Errors, retries & timeouts

Every failure the SDK can raise is a subclass of ParetaError, so one except clause catches everything, and a more specific clause catches exactly the case you care about. The client also retries transient failures for you (network blips, 429s, 5xx) with exponential backoff before giving up. This page is the map: which exception means what, what is retried automatically, and how to tune the timeout and retry budget.

Import the exceptions straight from the package:

Python

from pareta import (
    Pareta,
    ParetaError,                # base class for everything below
    APIConnectionError,         # never reached the server (DNS/TCP/TLS)
    APITimeoutError,            # subclass of APIConnectionError
    APIStatusError,             # any non-2xx from the server
    BadRequestError,            # 400, 422
    AuthenticationError,        # 401
    PermissionDeniedError,      # 403
    InsufficientCreditsError,   # 402 — org out of balance
    NotFoundError,              # 404
    ConflictError,              # 409
    RateLimitError,             # 429
    EndpointNotReadyError,      # 503 — endpoint stopped/cold/provider down
)

TypeScript

import {
  Pareta,
  ParetaError,                // base class for everything below
  APIConnectionError,         // never reached the server (DNS/TCP/TLS)
  APITimeoutError,            // subclass of APIConnectionError
  APIStatusError,             // any non-2xx from the server
  BadRequestError,            // 400, 422
  AuthenticationError,        // 401
  PermissionDeniedError,      // 403
  InsufficientCreditsError,   // 402 — org out of balance
  NotFoundError,              // 404
  ConflictError,              // 409
  RateLimitError,             // 429
  EndpointNotReadyError,      // 503 — endpoint stopped/cold/provider down
} from "pareta";

The hierarchy

ParetaError
├── APIConnectionError          request never reached the server
│   └── APITimeoutError         timed out before any response
└── APIStatusError              server returned a non-2xx status
    ├── BadRequestError         400, 422
    ├── AuthenticationError     401
    ├── InsufficientCreditsError 402
    ├── PermissionDeniedError   403
    ├── NotFoundError           404
    ├── ConflictError           409
    ├── RateLimitError          429
    └── EndpointNotReadyError   503

ParetaError is also raised directly (not as an APIStatusError) in two non-HTTP cases: constructing a client with no API key, and an evals.runs.wait() poll loop that exceeds its timeout. See Timeouts below.

Status code to exception

The server is FastAPI, so error bodies are {"detail": "<message>"} with an HTTP status. The SDK maps the status to the most specific subclass so you catch by meaning, not by sniffing integers.
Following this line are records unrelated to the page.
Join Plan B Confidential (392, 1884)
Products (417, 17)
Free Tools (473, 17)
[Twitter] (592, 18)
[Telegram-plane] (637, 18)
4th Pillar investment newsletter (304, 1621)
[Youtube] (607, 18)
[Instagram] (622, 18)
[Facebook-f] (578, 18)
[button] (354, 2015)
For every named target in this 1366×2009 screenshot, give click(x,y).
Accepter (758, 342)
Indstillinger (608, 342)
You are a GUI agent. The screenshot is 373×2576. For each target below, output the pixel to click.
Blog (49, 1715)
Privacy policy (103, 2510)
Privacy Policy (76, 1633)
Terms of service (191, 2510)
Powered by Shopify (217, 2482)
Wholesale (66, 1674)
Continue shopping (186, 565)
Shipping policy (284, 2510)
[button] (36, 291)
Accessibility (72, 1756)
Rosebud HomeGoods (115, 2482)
Status	Exception	What it means
400, 422	`BadRequestError`	Request validation failed (bad params, malformed body)
401	`AuthenticationError`	API key missing or invalid
402	`InsufficientCreditsError`	Org is out of balance; top up in the dashboard
403	`PermissionDeniedError`	Authenticated, but not allowed to do this
404	`NotFoundError`	Endpoint / eval set / run / task id does not exist
409	`ConflictError`	Conflict (seed endpoint, transient lock/contention)
429	`RateLimitError`	Rate limited; honor `Retry-After`
503	`EndpointNotReadyError`	Target endpoint is stopped, cold-starting, or its provider is down
other 5xx	`APIStatusError`	Generic server error

Reading an `APIStatusError`

Every APIStatusError carries the fields you need to log and debug. request_id comes from the x-request-id response header and is the fastest thing to quote in a support thread.

Python

from pareta import Pareta, APIStatusError

with Pareta.from_env() as pa:
    try:
        pa.endpoints.retrieve("ep_does_not_exist")
    except APIStatusError as e:
        print(e.status_code)   # 404
        print(e.detail)        # server's `detail` string (or raw body)
        print(e.request_id)    # "req_…" — quote this in bug reports
        print(e.response)      # the underlying httpx.Response, for advanced use

TypeScript

import { Pareta, APIStatusError } from "pareta";

const pa = Pareta.fromEnv();
try {
  await pa.endpoints.retrieve("ep_does_not_exist");
} catch (e) {
  if (e instanceof APIStatusError) {
    console.log(e.status);     // 404
    console.log(e.detail);     // server's `detail` string (or raw body)
    console.log(e.requestId);  // "req_…" — quote this in bug reports
    console.log(e.response);   // the underlying fetch Response, for advanced use
  }
}

str(e) is the server's detail message when present, otherwise HTTP <code>.

The errors worth catching

Most code only needs to handle a handful of these explicitly. The rest are fine to let bubble up to a top-level except ParetaError.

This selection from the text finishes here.